◆ **PAGE EXTRACT**:
When Indiana Jones climbed into an airplane 25 years ago and escaped a throng of spear-throwing tribal warriors, he discovered he wasn't the only passenger. Coiling at his feet, a boa constrictor hissed a hello.
"There's a big snake in the plane, Jock!" Indy shouted to the pilot, hysterical.
Smiling, the pilot assured Indy that the fellow with the forked tongue was just his "pet"—Reggie—and there was nothing to worry about. Sure enough, Jones survived, and went on to face far more dangerous snakes, escaping unscathed every time.
But I would imagine that even the most accomplished snake handler would squirm at the thought of being trapped on an airplane with a snake on the loose. And what if there were dozens of snakes? What if there were more than four hundred?
So, it's no surprise that when the aptly (asp-tly?) titled Snakes on a Plane opened this week, theaters across the country filled with screams. But, thanks to director David R. Ellis, there was a lot of laughter as well. The cast—including Hollywood's favorite tough guy Samuel L. Jackson, and Juliana Marguiles of TV's E.R.—takes things over the top, and almost anything that could go wrong on that airplane does go spectacularly wrong.
Thanks to the Internet, the movie was a cult classic even before it opened. (One website challenged us to come up with the best sequel idea; suggestions included Kittens on a Kayak and Sharks on a Rollercoaster, but my favorite was Walrus on a Conveyor Belt.) And, according to film critics, the film may not be a classic, but it apparently delivers sufficiently on its promise of madness, mayhem, thrills, and chills. The hilarity has inspired some of them to compare Snakes on a Plane to Arachnophobia and Gremlins.

◆ **MATERIAL SHOWN**:
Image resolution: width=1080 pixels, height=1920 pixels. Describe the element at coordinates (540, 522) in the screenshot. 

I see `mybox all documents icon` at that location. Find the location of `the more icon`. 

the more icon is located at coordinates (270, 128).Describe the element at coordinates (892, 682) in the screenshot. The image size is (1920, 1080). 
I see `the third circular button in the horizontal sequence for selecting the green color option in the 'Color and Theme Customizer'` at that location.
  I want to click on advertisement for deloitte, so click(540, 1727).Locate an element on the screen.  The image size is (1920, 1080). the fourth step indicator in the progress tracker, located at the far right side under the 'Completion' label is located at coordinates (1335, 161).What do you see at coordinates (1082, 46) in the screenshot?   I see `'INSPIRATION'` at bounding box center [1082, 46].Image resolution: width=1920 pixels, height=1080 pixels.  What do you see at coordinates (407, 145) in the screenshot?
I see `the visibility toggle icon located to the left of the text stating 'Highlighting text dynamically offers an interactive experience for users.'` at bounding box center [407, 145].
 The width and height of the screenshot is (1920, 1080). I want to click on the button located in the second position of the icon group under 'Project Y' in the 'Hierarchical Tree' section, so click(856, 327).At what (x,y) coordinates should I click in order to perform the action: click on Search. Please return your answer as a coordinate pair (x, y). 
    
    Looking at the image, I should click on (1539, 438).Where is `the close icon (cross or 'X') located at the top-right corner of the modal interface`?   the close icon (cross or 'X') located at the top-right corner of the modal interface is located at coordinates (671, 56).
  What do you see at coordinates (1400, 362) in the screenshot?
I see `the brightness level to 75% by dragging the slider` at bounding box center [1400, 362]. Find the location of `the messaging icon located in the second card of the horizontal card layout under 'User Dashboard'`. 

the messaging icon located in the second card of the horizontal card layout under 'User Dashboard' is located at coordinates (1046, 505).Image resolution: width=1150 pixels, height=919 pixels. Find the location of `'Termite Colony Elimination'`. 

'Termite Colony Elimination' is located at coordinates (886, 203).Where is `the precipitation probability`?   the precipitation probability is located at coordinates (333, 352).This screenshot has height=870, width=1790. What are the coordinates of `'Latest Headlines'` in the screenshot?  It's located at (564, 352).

◆ **EXERCISE TASKS**:
a: Shorten the paragraph of the Snakes on a Plane article that opens with "So, it's no surprise that," keeping its main facts.
b: Please repeat the stretch of the Snakes on a Plane article from "But I would" through "than four hundred?".
The entries have no connection to the Snakes on a Plane article.

◆ **ANSWERS FOR THIS EXERCISE**:
a: When Snakes on a Plane opened this week, theaters across the country filled with screams, but director David R. Ellis also drew plenty of laughter. The cast, including Samuel L. Jackson and Juliana Marguiles of E.R., goes over the top as almost everything on the plane goes spectacularly wrong.

b:
But I would imagine that even the most accomplished snake handler would squirm at the thought of being trapped on an airplane with a snake on the loose. And what if there were dozens of snakes? What if there were more than four hundred?